SINGAPORE (July 9): Temasek Holdings held onto gains in its portfolio amid global trade uncertainties after selling $28 billion of holdings as US equity markets hit record highs and its unlisted assets outperformed.

The Singapore state investor’s net portfolio value rose 1.6% to $313 billion in the 12 months ended March 31. In US dollar terms, the portfolio value fell by 1.7%. One-year total shareholder return for the period was 1.49%, while three-year TSR came in at 8.88% in Singapore dollar terms.

Investors globally are facing a tough environment as the trade war between China and the US clouds the market outlook and potentially disruptive events like Brexit could dent returns. Singapore’s sovereign wealth fund GIC last week said overhyped valuations in developed markets were also a concern. London’s Sovereign Wealth Center and CIMB Private Banking economist Song Seng Wun had expected Temasek to report a decline in its net portfolio value for the period.

“Equity markets have been volatile for the past year and a half,” Dilhan Pillay, the chief executive officer of Temasek International, said. “Concerns remain around escalating tensions, especially between China and the US. These tensions may further moderate global growth.
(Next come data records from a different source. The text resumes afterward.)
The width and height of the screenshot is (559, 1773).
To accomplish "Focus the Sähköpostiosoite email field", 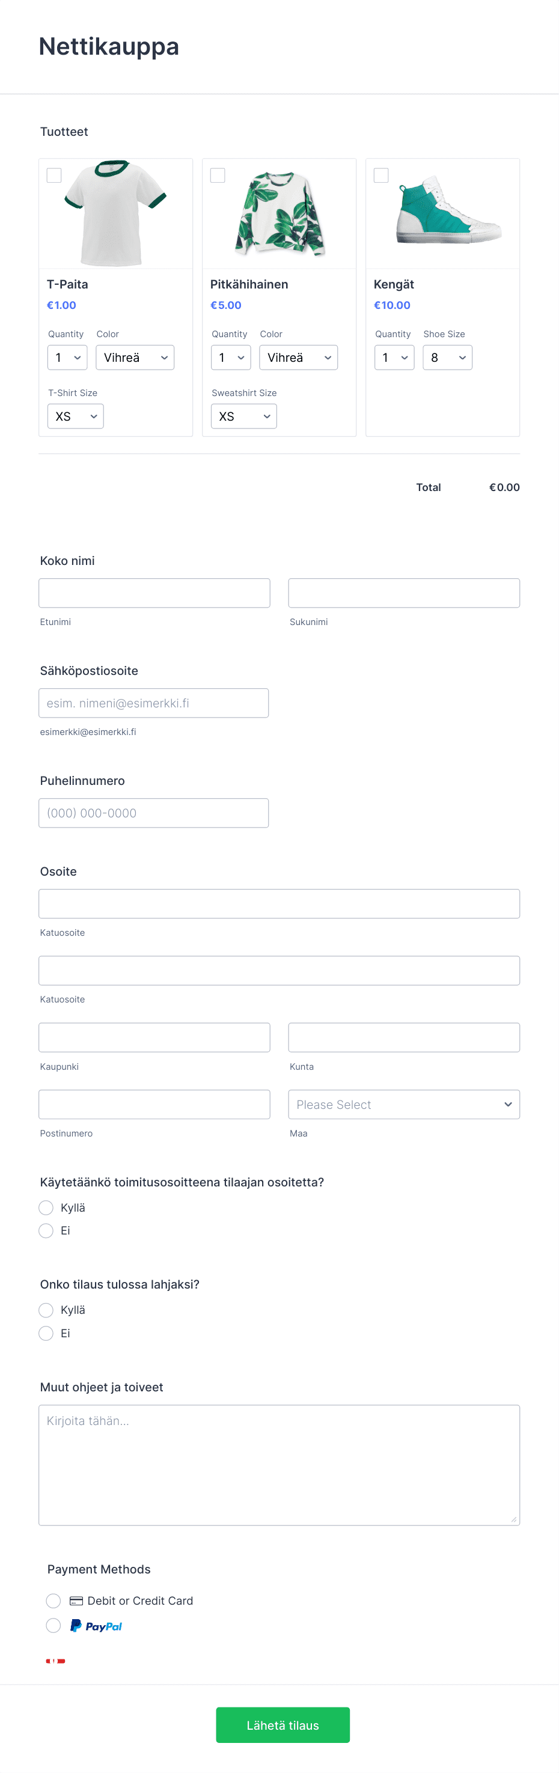I will pos(154,703).
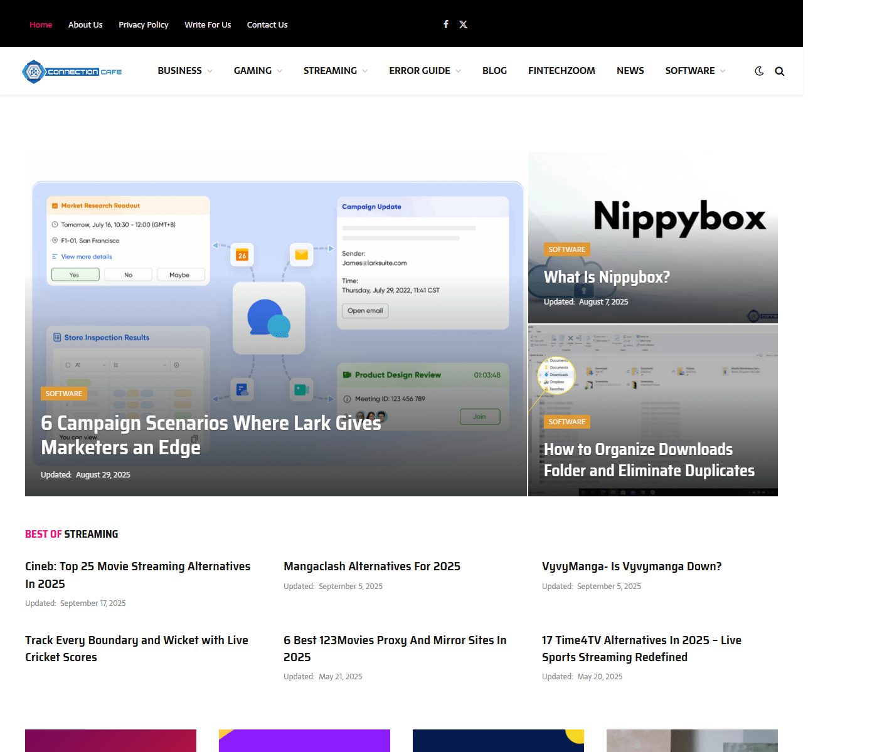Image resolution: width=882 pixels, height=752 pixels.
Task: Open the Privacy Policy link
Action: 143,25
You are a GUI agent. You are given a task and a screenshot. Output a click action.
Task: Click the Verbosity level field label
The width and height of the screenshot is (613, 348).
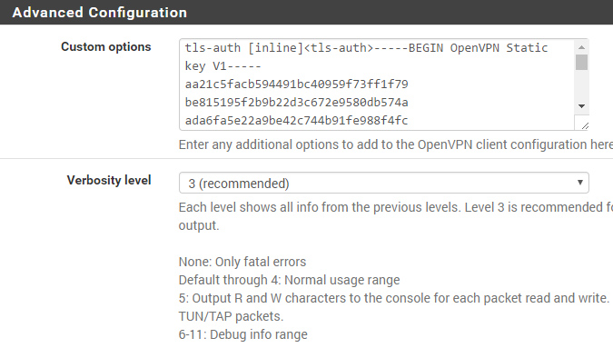coord(109,180)
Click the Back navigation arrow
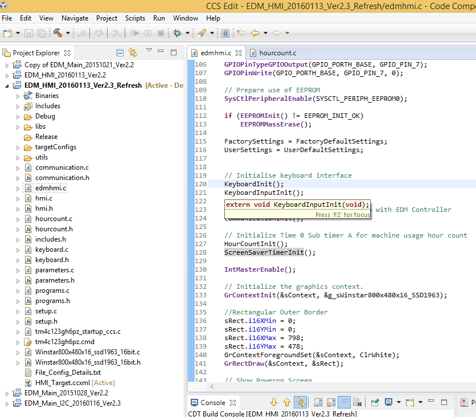The image size is (476, 417). [255, 34]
We also remain watchful around the risks of a late cycle recession in the US, while Brexit and political fragmentation continue to weigh on Europe.”
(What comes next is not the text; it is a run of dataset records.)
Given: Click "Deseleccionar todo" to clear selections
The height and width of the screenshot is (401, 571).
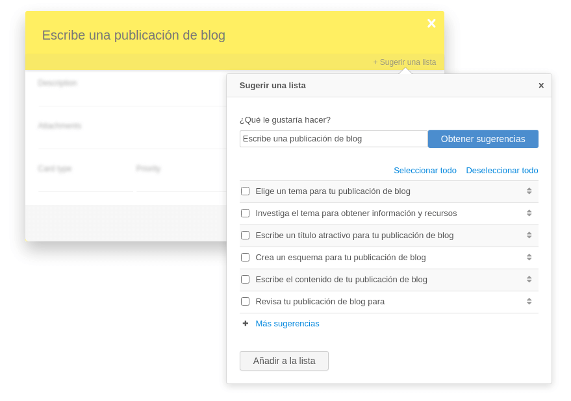Looking at the screenshot, I should pyautogui.click(x=502, y=170).
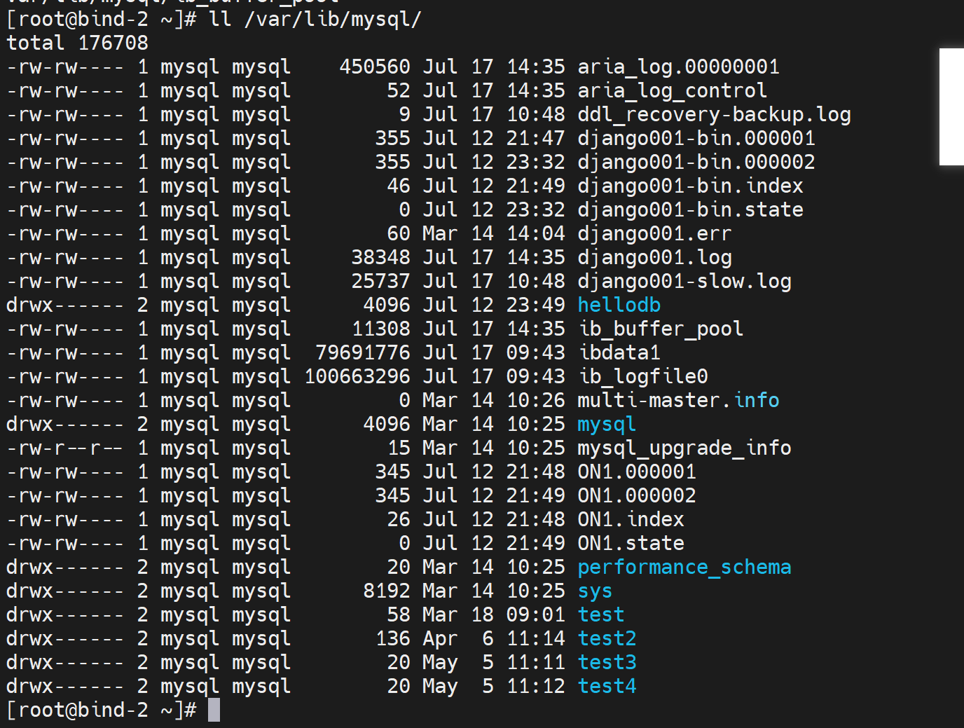This screenshot has height=728, width=964.
Task: Click the ib_logfile0 file name
Action: 642,376
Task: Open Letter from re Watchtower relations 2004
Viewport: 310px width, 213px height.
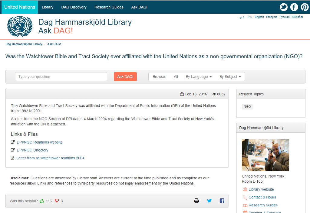Action: coord(50,158)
Temasek said it had anticipated an increasingly challenging environment, and moderated its investment pace. Total investments during the year fell to $24 billion from $29 billion the year prior. Divestments at $28 billion represent a peak reached only one other time (in 2016) over the past decade.

“We continue to build our portfolio for the future by increasing our exposure in unlisted companies,” Pillay said. “Investments in this space have generally performed well and provided us with better returns than listed ones since 2002.” Unlisted assets comprise 42% of the firm’s portfolio.
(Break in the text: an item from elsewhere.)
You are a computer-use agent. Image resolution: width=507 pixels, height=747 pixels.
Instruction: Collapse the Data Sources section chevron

The state investor continued to expand its US holdings, which rose to 15% of the portfolio from 13% a year earlier. Its Singapore exposure fell to 26% from 27%, and now equals its exposure to China. Monetary Authority of Singapore Managing Director Ravi Menon warned in June that the city-state was reviewing its growth projections due to a deterioration in the global economy.

Some of Temasek’s biggest bets have suffered governance and legal setbacks over the past year. Temasek struck a 3 billion euro ($3.4 billion) deal to buy a substantial stake in Bayer AG in April 2018, only to see the German healthcare and agricultural giant lose more than one-third of its value amid a flurry of lawsuits relating to claims a weedkiller brand it acquired when it took over Monsanto Co. causes cancer.

It also still holds a large interest in US telecoms provider CenturyLink Inc., whose shares slumped 27% in the 12 months through March 31 after a string of setbacks including a customer lawsuit alleging fraud.

Accounting Changes

Financial services remain the largest share of Temasek’s portfolio, at 25%. The investor is a shareholder in Industrial & Commercial Bank of China, down 14.6% over the period, and DBS Group Holdings, down 8.3%.

Net profit for the group slipped 46% to $11.8 billion, its lowest level since 2016, although Temasek explained this was mainly due to a change in accounting rules.

Under IFRS 9, year-to-year changes in the market value of Temasek’s sub 20% investments will be accounted as profits and losses in its income statement, even when no sale has occurred. With sub 20% investments comprising around 40% of the group’s portfolio, the adoption of IFRS 9 will lead to material fluctuations in Temasek’s reported profits or losses, due to those paper gains or losses, it said.

Sovereign Wealth Center’s head of data and research Daniel Brett said Temasek’s portfolio was inextricably linked to the performance of Singapore’s economy.

“With Singaporean assets representing more than a quarter of its portfolio, Temasek’s performance will be heavily influenced by the returns of its domestic holdings,” Brett said in an email ahead of the release. “The decline in the FTSE Straits Times Index and the marked slowdown in the country’s GDP growth signal that heavy domestic exposure could undermine the sovereign investor’s total portfolio performance.”